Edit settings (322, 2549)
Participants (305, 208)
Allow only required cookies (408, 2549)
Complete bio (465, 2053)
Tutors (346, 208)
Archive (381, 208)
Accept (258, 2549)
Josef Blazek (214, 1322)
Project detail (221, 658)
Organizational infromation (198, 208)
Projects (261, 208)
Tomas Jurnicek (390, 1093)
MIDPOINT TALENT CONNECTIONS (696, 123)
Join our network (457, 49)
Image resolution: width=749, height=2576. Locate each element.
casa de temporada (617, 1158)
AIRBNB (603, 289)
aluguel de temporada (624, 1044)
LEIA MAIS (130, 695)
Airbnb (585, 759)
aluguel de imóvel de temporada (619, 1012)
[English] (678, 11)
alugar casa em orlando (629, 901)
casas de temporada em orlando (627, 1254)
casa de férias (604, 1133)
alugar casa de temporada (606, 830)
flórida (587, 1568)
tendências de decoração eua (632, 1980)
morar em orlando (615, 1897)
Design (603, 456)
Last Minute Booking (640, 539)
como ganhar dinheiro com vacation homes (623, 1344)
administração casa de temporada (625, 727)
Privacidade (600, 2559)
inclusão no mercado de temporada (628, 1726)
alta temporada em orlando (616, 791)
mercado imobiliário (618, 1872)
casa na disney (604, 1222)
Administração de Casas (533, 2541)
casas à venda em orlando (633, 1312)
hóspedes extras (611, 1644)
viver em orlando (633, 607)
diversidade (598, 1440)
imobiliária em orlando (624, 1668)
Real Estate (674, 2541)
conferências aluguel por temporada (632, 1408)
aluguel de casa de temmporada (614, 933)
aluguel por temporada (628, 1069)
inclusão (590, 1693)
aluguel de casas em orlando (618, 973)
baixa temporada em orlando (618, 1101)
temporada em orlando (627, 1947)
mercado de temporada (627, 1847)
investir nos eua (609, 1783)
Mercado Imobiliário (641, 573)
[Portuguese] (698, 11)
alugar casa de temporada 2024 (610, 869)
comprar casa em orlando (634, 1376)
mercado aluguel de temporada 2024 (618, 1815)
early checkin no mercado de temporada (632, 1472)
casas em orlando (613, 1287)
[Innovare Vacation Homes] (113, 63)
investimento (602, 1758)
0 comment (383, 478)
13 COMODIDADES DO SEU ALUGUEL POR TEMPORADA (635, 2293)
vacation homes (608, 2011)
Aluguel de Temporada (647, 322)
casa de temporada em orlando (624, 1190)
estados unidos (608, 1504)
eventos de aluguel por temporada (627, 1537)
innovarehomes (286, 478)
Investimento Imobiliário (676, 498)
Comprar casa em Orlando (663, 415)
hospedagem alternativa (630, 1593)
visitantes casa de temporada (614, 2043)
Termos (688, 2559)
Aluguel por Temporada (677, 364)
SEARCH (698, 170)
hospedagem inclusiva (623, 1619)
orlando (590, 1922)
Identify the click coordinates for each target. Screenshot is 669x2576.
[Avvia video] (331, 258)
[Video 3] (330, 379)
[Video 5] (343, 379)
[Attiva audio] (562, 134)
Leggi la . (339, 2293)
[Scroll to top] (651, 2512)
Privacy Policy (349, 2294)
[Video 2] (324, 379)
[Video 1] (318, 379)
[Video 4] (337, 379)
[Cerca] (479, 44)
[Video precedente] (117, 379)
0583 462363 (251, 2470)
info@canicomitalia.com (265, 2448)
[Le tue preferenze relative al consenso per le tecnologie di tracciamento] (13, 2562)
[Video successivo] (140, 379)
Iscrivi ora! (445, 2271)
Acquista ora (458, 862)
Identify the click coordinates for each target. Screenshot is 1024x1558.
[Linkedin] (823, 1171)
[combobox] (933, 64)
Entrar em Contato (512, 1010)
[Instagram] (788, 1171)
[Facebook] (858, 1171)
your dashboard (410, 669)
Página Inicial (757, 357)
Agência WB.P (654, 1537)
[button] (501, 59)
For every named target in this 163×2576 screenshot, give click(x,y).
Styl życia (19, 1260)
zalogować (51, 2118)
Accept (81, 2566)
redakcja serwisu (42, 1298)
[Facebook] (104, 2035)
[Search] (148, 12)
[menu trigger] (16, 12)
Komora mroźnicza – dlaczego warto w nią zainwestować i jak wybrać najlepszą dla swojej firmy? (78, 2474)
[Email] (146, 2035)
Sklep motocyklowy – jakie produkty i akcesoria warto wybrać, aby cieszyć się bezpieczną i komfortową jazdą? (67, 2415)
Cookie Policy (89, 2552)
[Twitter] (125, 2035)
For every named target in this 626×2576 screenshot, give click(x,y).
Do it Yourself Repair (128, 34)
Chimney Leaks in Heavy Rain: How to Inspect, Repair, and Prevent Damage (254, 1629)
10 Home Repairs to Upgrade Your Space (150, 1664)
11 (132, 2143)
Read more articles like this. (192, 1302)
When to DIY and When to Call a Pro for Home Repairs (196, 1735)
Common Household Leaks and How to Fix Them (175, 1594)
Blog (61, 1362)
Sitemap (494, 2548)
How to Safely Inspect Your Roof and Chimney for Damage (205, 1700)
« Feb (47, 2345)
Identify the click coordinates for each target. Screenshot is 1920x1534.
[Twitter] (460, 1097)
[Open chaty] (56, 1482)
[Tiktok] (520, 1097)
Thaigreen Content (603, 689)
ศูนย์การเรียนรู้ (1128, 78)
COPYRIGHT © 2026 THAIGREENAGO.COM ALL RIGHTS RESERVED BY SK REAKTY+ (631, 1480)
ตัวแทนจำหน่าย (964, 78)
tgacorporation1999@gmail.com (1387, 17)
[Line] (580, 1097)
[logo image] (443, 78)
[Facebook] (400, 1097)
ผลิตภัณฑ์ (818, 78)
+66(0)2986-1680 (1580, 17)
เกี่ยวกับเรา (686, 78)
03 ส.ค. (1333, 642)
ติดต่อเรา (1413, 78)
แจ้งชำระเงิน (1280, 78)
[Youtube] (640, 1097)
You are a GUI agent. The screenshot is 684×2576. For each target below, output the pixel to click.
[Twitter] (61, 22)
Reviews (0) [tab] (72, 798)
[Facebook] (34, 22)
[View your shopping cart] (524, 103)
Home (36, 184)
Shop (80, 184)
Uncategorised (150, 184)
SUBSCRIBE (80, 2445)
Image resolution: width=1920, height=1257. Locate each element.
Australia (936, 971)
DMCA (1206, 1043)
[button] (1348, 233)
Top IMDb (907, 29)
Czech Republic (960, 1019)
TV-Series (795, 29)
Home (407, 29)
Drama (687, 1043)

|---|

◆ **PROBLEM TO SOLVE**: Each line of the data is to be retyped exactly as shown.

◆ **EXERCISE RESPONSE**:
Edit settings (322, 2549)
Participants (305, 208)
Allow only required cookies (408, 2549)
Complete bio (465, 2053)
Tutors (346, 208)
Archive (381, 208)
Accept (258, 2549)
Josef Blazek (214, 1322)
Project detail (221, 658)
Organizational infromation (198, 208)
Projects (261, 208)
Tomas Jurnicek (390, 1093)
MIDPOINT TALENT CONNECTIONS (696, 123)
Join our network (457, 49)
Image resolution: width=749, height=2576. Locate each element.
casa de temporada (617, 1158)
AIRBNB (603, 289)
aluguel de temporada (624, 1044)
LEIA MAIS (130, 695)
Airbnb (585, 759)
aluguel de imóvel de temporada (619, 1012)
[English] (678, 11)
alugar casa em orlando (629, 901)
casas de temporada em orlando (627, 1254)
casa de férias (604, 1133)
alugar casa de temporada (606, 830)
flórida (587, 1568)
tendências de decoração eua (632, 1980)
morar em orlando (615, 1897)
Design (603, 456)
Last Minute Booking (640, 539)
como ganhar dinheiro com vacation homes (623, 1344)
administração casa de temporada (625, 727)
Privacidade (600, 2559)
inclusão no mercado de temporada (628, 1726)
alta temporada em orlando (616, 791)
mercado imobiliário (618, 1872)
casa na disney (604, 1222)
Administração de Casas (533, 2541)
casas à venda em orlando (633, 1312)
hóspedes extras (611, 1644)
viver em orlando (633, 607)
diversidade (598, 1440)
imobiliária em orlando (624, 1668)
Real Estate (674, 2541)
conferências aluguel por temporada (632, 1408)
aluguel de casa de temmporada (614, 933)
aluguel por temporada (628, 1069)
inclusão (590, 1693)
aluguel de casas em orlando (618, 973)
baixa temporada em orlando (618, 1101)
temporada em orlando (627, 1947)
mercado de temporada (627, 1847)
investir nos eua (609, 1783)
Mercado Imobiliário (641, 573)
[Portuguese] (698, 11)
alugar casa de temporada 2024 (610, 869)
comprar casa em orlando (634, 1376)
mercado aluguel de temporada 2024 (618, 1815)
early checkin no mercado de temporada (632, 1472)
casas em orlando (613, 1287)
[Innovare Vacation Homes] (113, 63)
investimento (602, 1758)
0 comment (383, 478)
13 COMODIDADES DO SEU ALUGUEL POR TEMPORADA (635, 2293)
vacation homes (608, 2011)
Aluguel de Temporada (647, 322)
casa de temporada em orlando (624, 1190)
estados unidos (608, 1504)
eventos de aluguel por temporada (627, 1537)
innovarehomes (286, 478)
Investimento Imobiliário (676, 498)
Comprar casa em Orlando (663, 415)
hospedagem alternativa (630, 1593)
visitantes casa de temporada (614, 2043)
Termos (688, 2559)
Aluguel por Temporada (677, 364)
SEARCH (698, 170)
hospedagem inclusiva (623, 1619)
orlando (590, 1922)
Identify the click coordinates for each target. Screenshot is 669x2576.
[Avvia video] (331, 258)
[Video 3] (330, 379)
[Video 5] (343, 379)
[Attiva audio] (562, 134)
Leggi la . (339, 2293)
[Scroll to top] (651, 2512)
Privacy Policy (349, 2294)
[Video 2] (324, 379)
[Video 1] (318, 379)
[Video 4] (337, 379)
[Cerca] (479, 44)
[Video precedente] (117, 379)
0583 462363 (251, 2470)
info@canicomitalia.com (265, 2448)
[Le tue preferenze relative al consenso per le tecnologie di tracciamento] (13, 2562)
[Video successivo] (140, 379)
Iscrivi ora! (445, 2271)
Acquista ora (458, 862)
Identify the click coordinates for each target. Screenshot is 1024x1558.
[Linkedin] (823, 1171)
[combobox] (933, 64)
Entrar em Contato (512, 1010)
[Instagram] (788, 1171)
[Facebook] (858, 1171)
your dashboard (410, 669)
Página Inicial (757, 357)
Agência WB.P (654, 1537)
[button] (501, 59)
For every named target in this 163×2576 screenshot, give click(x,y).
Styl życia (19, 1260)
zalogować (51, 2118)
Accept (81, 2566)
redakcja serwisu (42, 1298)
[Facebook] (104, 2035)
[Search] (148, 12)
[menu trigger] (16, 12)
Komora mroźnicza – dlaczego warto w nią zainwestować i jak wybrać najlepszą dla swojej firmy? (78, 2474)
[Email] (146, 2035)
Sklep motocyklowy – jakie produkty i akcesoria warto wybrać, aby cieszyć się bezpieczną i komfortową jazdą? (67, 2415)
Cookie Policy (89, 2552)
[Twitter] (125, 2035)
For every named target in this 626×2576 screenshot, give click(x,y).
Do it Yourself Repair (128, 34)
Chimney Leaks in Heavy Rain: How to Inspect, Repair, and Prevent Damage (254, 1629)
10 Home Repairs to Upgrade Your Space (150, 1664)
11 (132, 2143)
Read more articles like this. (192, 1302)
When to DIY and When to Call a Pro for Home Repairs (196, 1735)
Common Household Leaks and How to Fix Them (175, 1594)
Blog (61, 1362)
Sitemap (494, 2548)
How to Safely Inspect Your Roof and Chimney for Damage (205, 1700)
« Feb (47, 2345)
Identify the click coordinates for each target. Screenshot is 1920x1534.
[Twitter] (460, 1097)
[Open chaty] (56, 1482)
[Tiktok] (520, 1097)
Thaigreen Content (603, 689)
ศูนย์การเรียนรู้ (1128, 78)
COPYRIGHT © 2026 THAIGREENAGO.COM ALL RIGHTS RESERVED BY SK REAKTY+ (631, 1480)
ตัวแทนจำหน่าย (964, 78)
tgacorporation1999@gmail.com (1387, 17)
[Line] (580, 1097)
[logo image] (443, 78)
[Facebook] (400, 1097)
ผลิตภัณฑ์ (818, 78)
+66(0)2986-1680 (1580, 17)
เกี่ยวกับเรา (686, 78)
03 ส.ค. (1333, 642)
ติดต่อเรา (1413, 78)
แจ้งชำระเงิน (1280, 78)
[Youtube] (640, 1097)
You are a GUI agent. The screenshot is 684×2576. For each target below, output the pixel to click.
[Twitter] (61, 22)
Reviews (0) [tab] (72, 798)
[Facebook] (34, 22)
[View your shopping cart] (524, 103)
Home (36, 184)
Shop (80, 184)
Uncategorised (150, 184)
SUBSCRIBE (80, 2445)
Image resolution: width=1920, height=1257. Locate each element.
Australia (936, 971)
DMCA (1206, 1043)
[button] (1348, 233)
Top IMDb (907, 29)
Czech Republic (960, 1019)
TV-Series (795, 29)
Home (407, 29)
Drama (687, 1043)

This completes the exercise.